Absorption of TAK-491, a new angiotensin II receptor antagonist, in animals

• Published in: Xenobiotica Vol. 43; no. 2; pp. 182 - 192
• Main Authors: Kawaguchi, Naohiro, Ebihara, Takuya, Takeuchi, Toshiyuki, Morohashi, Akio, Yamasaki, Hitomi, Tagawa, Yoshihiko, Takahashi, Junzo, Kondo, Takahiro, Asahi, Satoru
• Format: Journal Article
• Language: English
• Published: England Informa Healthcare 01.02.2013; Taylor & Francis
• Subjects: Administration, Oral; Angiotensin II Type 1 Receptor Blockers - administration & dosage; Angiotensin II Type 1 Receptor Blockers - metabolism; Angiotensin II Type 1 Receptor Blockers - pharmacokinetics; Animals; Azilsartan medoxomil; Benzimidazoles - administration & dosage; Benzimidazoles - metabolism; Benzimidazoles - pharmacokinetics; Caco-2; Caco-2 Cells; Carbon Radioisotopes - blood; Cell Membrane Permeability; Dogs; Humans; Hydrolysis; Intestinal Absorption; Intestines - metabolism; Liver - metabolism; Male; medoxomil moiety; Oxadiazoles - administration & dosage; Oxadiazoles - metabolism; Oxadiazoles - pharmacokinetics; permeability; prodrug; Rats; Rats, Wistar; Serum Albumin; TAK-536
• ISSN: 0049-8254; 1366-5928
• DOI: 10.3109/00498254.2012.708797

The absorption process in animals of TAK-491, designed as ester-based prodrug with medoxomil moiety, was evaluated.
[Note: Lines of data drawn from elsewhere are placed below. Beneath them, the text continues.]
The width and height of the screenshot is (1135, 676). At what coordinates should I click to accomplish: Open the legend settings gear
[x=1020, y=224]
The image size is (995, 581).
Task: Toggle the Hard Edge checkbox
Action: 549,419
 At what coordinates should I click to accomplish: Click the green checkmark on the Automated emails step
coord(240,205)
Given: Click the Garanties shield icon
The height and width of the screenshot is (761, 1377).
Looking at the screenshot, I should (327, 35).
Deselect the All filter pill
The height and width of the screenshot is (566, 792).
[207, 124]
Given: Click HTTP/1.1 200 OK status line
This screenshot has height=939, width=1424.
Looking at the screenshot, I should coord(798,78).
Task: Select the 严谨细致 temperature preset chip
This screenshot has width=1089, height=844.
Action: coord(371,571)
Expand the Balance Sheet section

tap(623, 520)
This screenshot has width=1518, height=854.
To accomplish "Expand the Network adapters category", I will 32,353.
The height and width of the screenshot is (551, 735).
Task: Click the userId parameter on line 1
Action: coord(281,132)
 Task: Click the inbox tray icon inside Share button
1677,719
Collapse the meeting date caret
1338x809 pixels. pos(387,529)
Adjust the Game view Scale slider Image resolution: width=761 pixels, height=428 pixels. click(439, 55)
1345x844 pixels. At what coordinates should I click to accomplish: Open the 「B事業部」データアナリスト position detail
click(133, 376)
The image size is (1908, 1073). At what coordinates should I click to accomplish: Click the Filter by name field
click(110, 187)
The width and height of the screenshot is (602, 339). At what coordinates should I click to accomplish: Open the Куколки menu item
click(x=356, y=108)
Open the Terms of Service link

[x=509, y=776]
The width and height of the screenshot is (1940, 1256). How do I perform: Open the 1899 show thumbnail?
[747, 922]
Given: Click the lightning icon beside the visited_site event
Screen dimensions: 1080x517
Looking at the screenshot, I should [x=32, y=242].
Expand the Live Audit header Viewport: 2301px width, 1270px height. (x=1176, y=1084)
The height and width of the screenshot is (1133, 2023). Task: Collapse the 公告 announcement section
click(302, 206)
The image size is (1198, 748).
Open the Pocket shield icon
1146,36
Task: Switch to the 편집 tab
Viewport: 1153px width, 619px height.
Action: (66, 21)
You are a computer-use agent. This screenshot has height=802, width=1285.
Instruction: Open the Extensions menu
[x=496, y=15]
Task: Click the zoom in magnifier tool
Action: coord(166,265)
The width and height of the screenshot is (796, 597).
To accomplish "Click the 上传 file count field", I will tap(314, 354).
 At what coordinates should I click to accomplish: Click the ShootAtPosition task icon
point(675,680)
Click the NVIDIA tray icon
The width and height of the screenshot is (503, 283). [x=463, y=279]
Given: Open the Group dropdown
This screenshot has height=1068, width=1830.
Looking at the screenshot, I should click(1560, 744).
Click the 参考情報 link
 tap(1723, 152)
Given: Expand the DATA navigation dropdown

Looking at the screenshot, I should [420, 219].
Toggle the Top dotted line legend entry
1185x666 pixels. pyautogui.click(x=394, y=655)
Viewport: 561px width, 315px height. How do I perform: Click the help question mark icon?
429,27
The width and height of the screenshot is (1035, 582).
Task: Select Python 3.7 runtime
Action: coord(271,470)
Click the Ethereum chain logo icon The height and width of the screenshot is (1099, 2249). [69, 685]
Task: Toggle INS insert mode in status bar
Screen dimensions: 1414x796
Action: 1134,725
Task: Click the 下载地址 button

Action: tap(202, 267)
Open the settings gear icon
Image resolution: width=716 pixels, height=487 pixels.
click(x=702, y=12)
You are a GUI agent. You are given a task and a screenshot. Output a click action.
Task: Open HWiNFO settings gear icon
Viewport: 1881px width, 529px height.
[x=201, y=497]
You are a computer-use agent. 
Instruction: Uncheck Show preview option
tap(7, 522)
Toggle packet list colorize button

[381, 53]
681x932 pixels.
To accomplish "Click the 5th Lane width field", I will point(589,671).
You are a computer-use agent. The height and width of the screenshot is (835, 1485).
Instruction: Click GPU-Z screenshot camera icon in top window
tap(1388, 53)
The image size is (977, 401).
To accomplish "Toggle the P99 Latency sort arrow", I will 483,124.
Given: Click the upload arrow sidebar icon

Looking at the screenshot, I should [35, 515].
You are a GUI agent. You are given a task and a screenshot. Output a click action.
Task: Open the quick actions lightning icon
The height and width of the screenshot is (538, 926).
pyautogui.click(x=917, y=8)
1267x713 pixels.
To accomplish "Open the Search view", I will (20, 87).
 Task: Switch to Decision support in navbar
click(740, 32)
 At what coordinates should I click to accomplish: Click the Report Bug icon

In the plasma of rats and dogs, TAK-536, the pharmacologically active metabolite, was present as the main component with hardly detectable concentrations of TAK-491 after oral administration of TAK-491. In the rat portal plasma, TAK-536 was also present as the main component with hardly detectable concentrations of TAK-491 after jejunal loop injection of TAK-491, suggesting TAK-491 was absorbed from small intestine and hydrolyzed almost completely during absorption. Caco-2 study indicated the permeability of TAK-491 was improved by prodrug modification and the compound could be mainly transferred as TAK-491. This is well consistent with the facts that the AUC and Tmax of TAK-536 after oral administration of TAK-491 were higher and shorter than those after oral administration of TAK-536 in dogs Hydrolysis of TAK-491 is observed not only by the intestinal and hepatic S9 fraction, but also by plasma and human serum albumin. However, medoxomil alcohol wasn't detected during the hydrolysis of TAK-491. These metabolic features of TAK-491 were similar to olmesartan medoxomil, suggesting the hydrolytic pathway and enzymes for TAK-491 when catalyzing to TAK-536 would be the same as olmesartan medoxomil.